◆ STORED DATA
------------------------------------------------------------------------
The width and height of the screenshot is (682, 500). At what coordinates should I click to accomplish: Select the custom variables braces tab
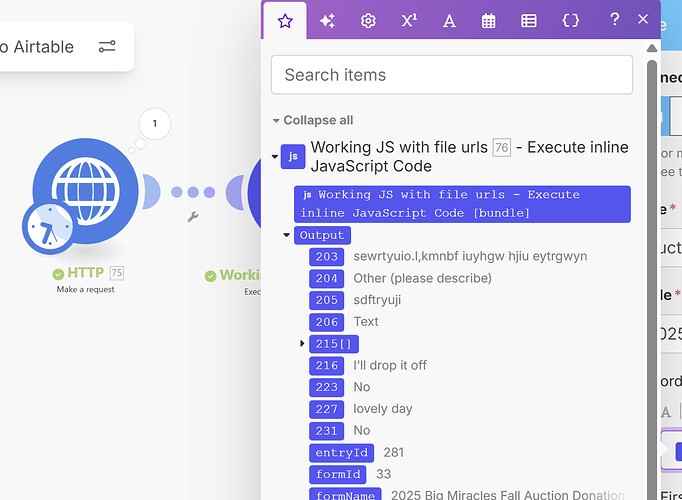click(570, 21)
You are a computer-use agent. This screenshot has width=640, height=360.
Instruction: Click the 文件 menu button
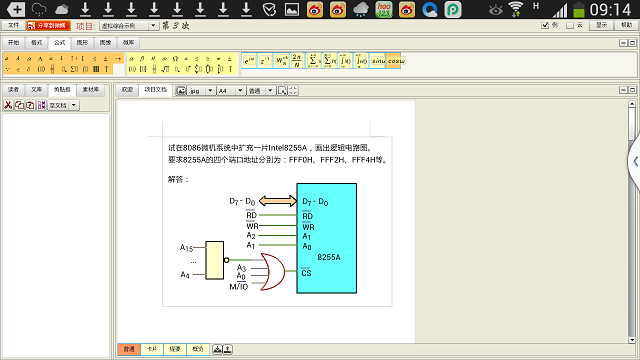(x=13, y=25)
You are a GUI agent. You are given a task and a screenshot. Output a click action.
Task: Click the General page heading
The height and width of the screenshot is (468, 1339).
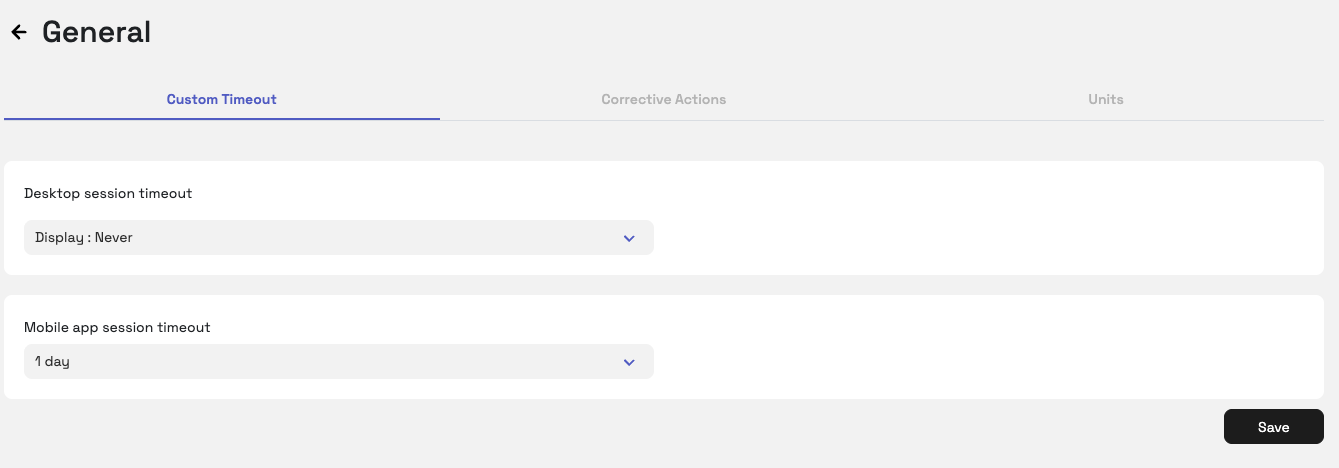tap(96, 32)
------------------------------------------------------------------------
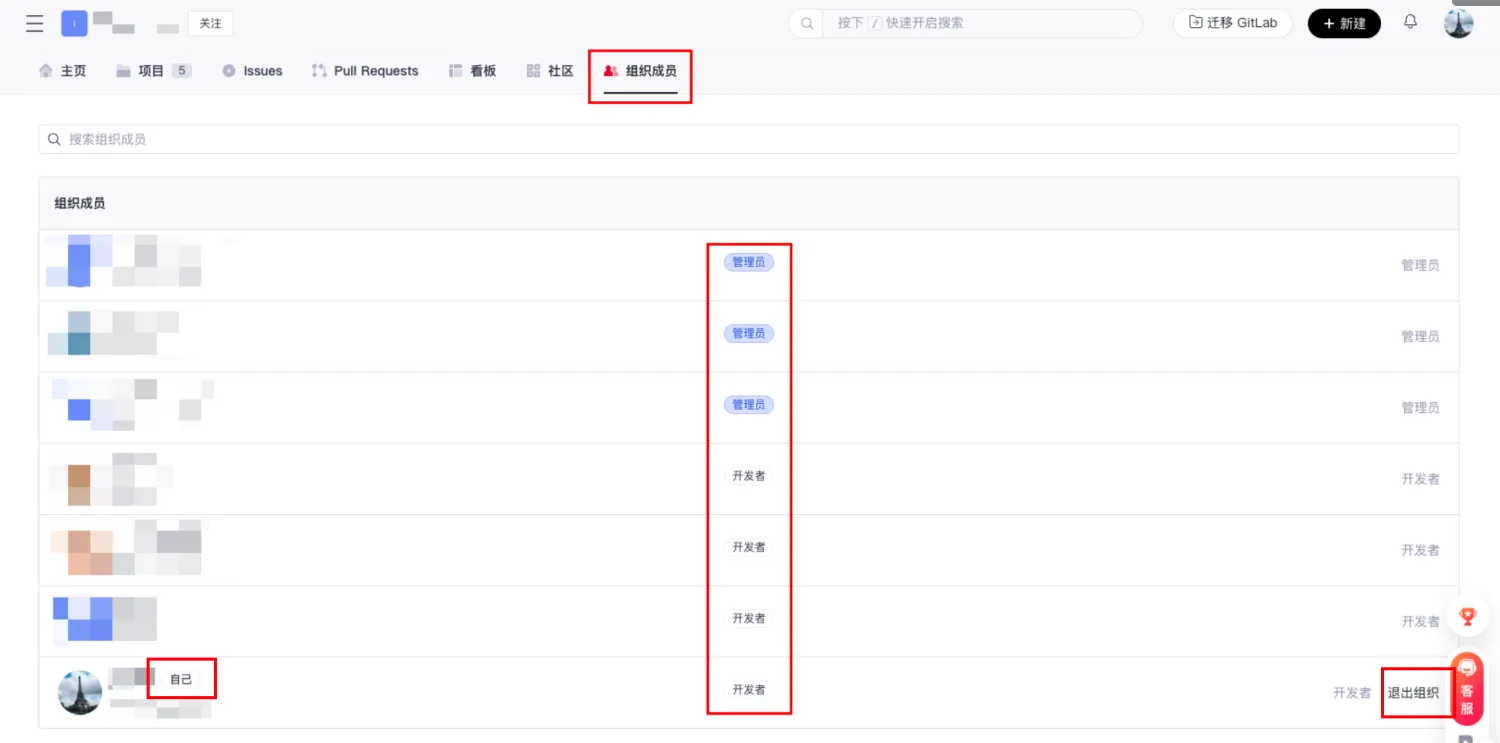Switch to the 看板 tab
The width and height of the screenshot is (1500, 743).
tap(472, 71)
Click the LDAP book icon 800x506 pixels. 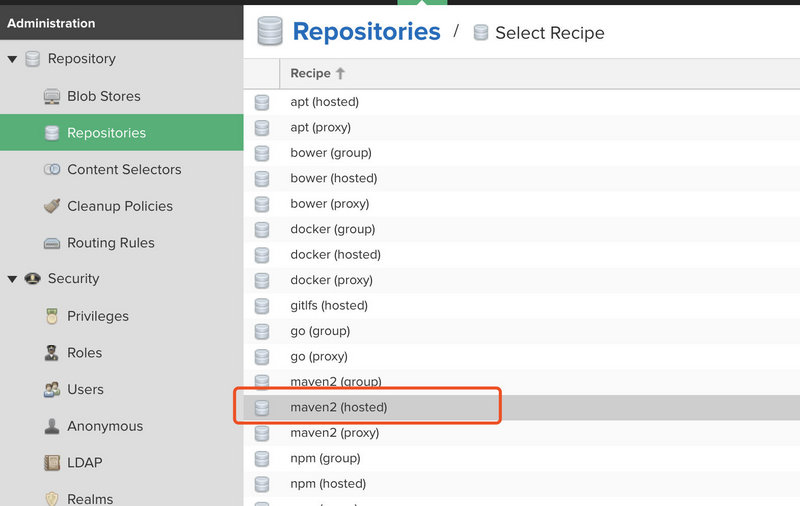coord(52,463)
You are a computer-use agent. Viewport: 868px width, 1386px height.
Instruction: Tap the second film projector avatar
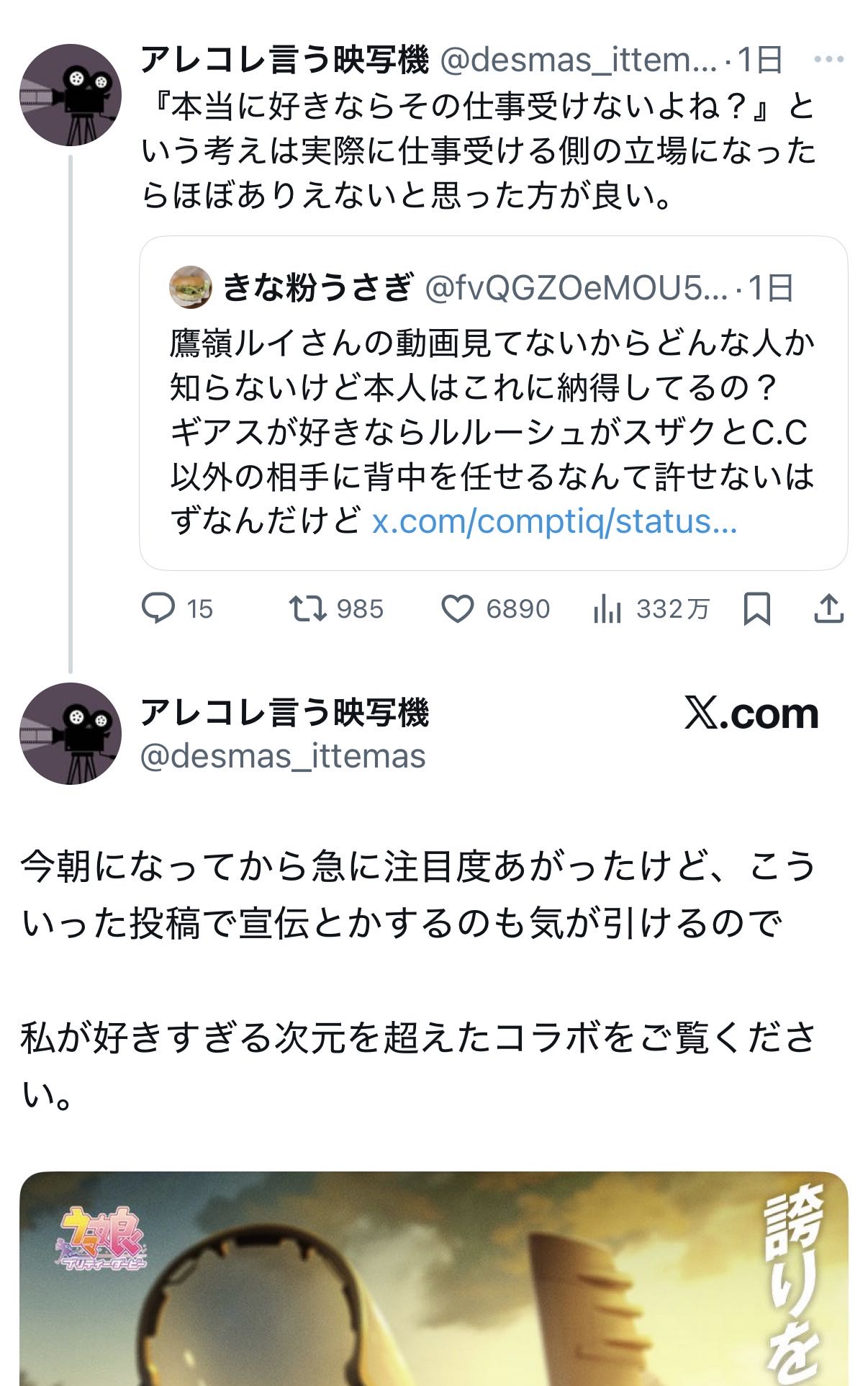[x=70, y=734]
------------------------------------------------------------------------
◆ ASSIGNED TASK
Where does "agent" occur in the data? Copy each line that has it.

◆ EXERCISE RESULT
You are a computer-use agent. This screenshot has width=640, height=360.
You are a GUI agent. You are given a task and a screenshot. Output a click action.
You are a computer-use agent. Viewport: 868px width, 1386px height.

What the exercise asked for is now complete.